All three armored car companies have made moves to purchase EVs, but IBI insisted in its request that it is still developing "an armored unit with enough battery life to provide continuous power to all ... electronic systems." Garda claimed "diligent research" failed to identify a "viable and commercially available" way to "power the ventilation, security systems and permit immediate access to engine power ... without engine idling."

Those claims ignore the reality on the ground, citizen enforcers told Streetsblog. Many of the companies' idling violations occur when the vehicles are not in the process of making deliveries, they said. If the average stop takes 10 minutes, as Garda claims, there's no reason a truck would run out of battery power.

"If they drive, the engine is on. By doing so, they charge their batteries. So like any other car, when they stop for a few minutes, that doesn't mean they're incapacitated," one regular citizen complainant, Patrick Schnell, told Streetsblog. "If you shut off your engine, it's not like you're going to be dead in five minutes. I don't think this is an imminent threat to life."

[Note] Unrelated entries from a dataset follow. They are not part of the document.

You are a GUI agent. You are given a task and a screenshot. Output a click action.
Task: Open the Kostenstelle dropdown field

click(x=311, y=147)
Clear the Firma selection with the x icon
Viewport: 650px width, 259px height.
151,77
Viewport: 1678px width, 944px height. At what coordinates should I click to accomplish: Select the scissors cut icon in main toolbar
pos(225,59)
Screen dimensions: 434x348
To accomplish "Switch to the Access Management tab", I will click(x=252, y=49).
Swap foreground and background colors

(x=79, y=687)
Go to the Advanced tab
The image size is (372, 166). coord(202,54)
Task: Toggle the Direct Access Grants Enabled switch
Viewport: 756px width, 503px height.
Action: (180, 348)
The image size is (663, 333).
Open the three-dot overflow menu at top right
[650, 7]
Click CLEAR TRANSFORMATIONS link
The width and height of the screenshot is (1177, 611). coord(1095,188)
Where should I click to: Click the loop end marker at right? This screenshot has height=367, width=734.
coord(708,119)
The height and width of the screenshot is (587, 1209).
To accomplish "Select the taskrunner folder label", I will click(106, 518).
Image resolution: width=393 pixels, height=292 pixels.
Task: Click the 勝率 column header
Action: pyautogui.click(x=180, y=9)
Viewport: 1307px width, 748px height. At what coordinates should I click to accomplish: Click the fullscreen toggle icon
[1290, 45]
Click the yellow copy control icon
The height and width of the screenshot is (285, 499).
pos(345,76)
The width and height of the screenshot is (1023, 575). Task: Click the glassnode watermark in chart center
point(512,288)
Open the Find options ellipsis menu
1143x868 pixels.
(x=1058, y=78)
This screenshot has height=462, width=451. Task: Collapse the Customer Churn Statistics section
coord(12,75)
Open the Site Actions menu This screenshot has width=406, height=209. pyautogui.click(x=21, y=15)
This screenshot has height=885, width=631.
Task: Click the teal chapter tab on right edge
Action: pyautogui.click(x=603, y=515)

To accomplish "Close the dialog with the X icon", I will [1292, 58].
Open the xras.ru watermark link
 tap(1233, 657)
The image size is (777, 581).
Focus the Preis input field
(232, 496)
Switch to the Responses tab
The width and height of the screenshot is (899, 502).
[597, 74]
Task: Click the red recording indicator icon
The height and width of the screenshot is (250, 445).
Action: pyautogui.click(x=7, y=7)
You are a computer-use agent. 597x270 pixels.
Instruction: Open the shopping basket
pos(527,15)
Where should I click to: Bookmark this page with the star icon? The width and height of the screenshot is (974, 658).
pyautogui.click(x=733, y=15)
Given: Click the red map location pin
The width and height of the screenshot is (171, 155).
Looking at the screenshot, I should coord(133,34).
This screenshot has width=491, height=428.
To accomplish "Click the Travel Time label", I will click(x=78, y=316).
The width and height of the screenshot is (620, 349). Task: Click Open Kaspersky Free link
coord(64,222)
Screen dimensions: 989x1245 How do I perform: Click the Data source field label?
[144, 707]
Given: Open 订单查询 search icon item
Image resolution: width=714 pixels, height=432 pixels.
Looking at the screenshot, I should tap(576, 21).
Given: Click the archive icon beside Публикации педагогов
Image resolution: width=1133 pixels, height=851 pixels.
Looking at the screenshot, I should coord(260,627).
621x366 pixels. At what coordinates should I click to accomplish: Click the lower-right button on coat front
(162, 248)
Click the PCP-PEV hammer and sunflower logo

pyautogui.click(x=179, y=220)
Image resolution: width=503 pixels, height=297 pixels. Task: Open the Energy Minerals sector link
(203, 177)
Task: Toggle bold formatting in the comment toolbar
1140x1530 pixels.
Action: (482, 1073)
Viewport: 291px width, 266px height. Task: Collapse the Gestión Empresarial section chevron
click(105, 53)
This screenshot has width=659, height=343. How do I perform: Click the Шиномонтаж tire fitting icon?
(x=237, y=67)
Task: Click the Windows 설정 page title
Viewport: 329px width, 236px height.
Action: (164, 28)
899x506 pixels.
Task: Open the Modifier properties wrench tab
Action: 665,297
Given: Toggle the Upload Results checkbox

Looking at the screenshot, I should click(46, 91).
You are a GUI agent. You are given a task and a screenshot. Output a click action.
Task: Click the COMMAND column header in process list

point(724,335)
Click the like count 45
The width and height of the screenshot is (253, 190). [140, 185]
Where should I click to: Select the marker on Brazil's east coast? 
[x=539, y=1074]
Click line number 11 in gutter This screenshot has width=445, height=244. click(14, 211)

If vehicle batteries actually drain from the armored car technology, the companies should have to prove that, Schnell added — the variance requests included no such details.

"They need to stop idling today. Just because they also electrify their fleet is not an argument that they can't stop idling today," Schnell said. "They've had 50 years to do something about [this]. They've flouted the law for 50 years."

New York City passed its idling ordinance in 1972, but enforcement was negligible until the citizen complaint program got off the ground a few years ago.

The Daily Show recently profiled the small cadre of citizens who do the bulk of the enforcement. Most violations go to a handful of companies — many of whom refuse to pay.

The citizen complaint program appears to be pressuring companies to the negotiating table.

"This law has been on the books for 50 years, and Brinks has never made any changes until they started getting tickets," Brockett said.

Number of tickets, and amount owed, for the top five idlers through 2023. Source: NYC DEPChart: Streetsblog

The city's administrative code allows the DEP commissioner to grant variances to air pollution regulations if companies can present "adequate proof" that the regulation "would impose unreasonable hardship." Companies must petition for such exemptions.

The four proposed variances will get hearings on May 29, when the public will be able to comment, DEP said. (DEP also takes comments online at this link.) The agency will then decide whether to allow the exemptions.

"Some approach to variances, I think, is appropriate. We just have to use them strategically and in the spirit of law," Aggarwala told Streetsblog.

Aggarwala said if DEP and other city agencies can figure out a way to electrify heavy duty vehicles, so can private companies.

"New York City is doing a really impressive job of electrifying its fleet, including, in many cases, medium and heavy duty vehicles, that people only a year or two ago were saying could never be electrified," he said. "DEP and the city government are walking the walk on vehicle electrification."

But environmental advocates warn that any permission to idle is harmful to the health of New Yorkers — and the workers who drive the idling vehicles.

"When a vehicle idles, it releases very harmful pollutants in the air," said Suhali Méndez from New York Lawyers for the Public Interest. "Even once the smoke clears, there is very, very harmful particulate matter that causes cardiac as well as respiratory issues."